■ Task to carry out ■
From the entries that follow, copy exactly the lines beginning at the line holding "2 Comments (56, 75)" and continuing through the line holding "olio di semi (46, 2201)".

■ Data to use ■
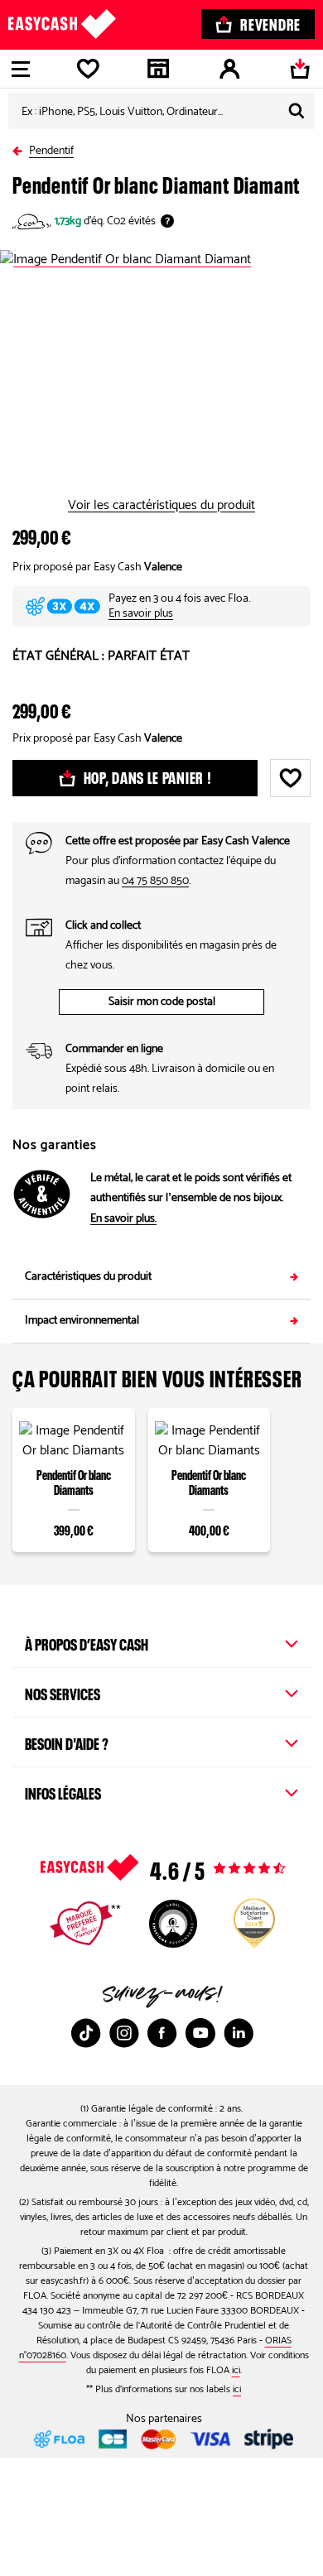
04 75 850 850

--

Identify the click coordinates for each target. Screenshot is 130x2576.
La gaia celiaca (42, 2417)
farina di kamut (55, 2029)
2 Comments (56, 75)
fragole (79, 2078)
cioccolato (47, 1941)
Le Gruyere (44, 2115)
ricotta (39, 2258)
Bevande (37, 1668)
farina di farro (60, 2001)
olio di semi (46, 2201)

■ Your solution ■
2 Comments (56, 75)
fragole (79, 2078)
cioccolato (47, 1941)
Le Gruyere (44, 2115)
ricotta (39, 2258)
Bevande (37, 1668)
farina di farro (60, 2001)
olio di semi (46, 2201)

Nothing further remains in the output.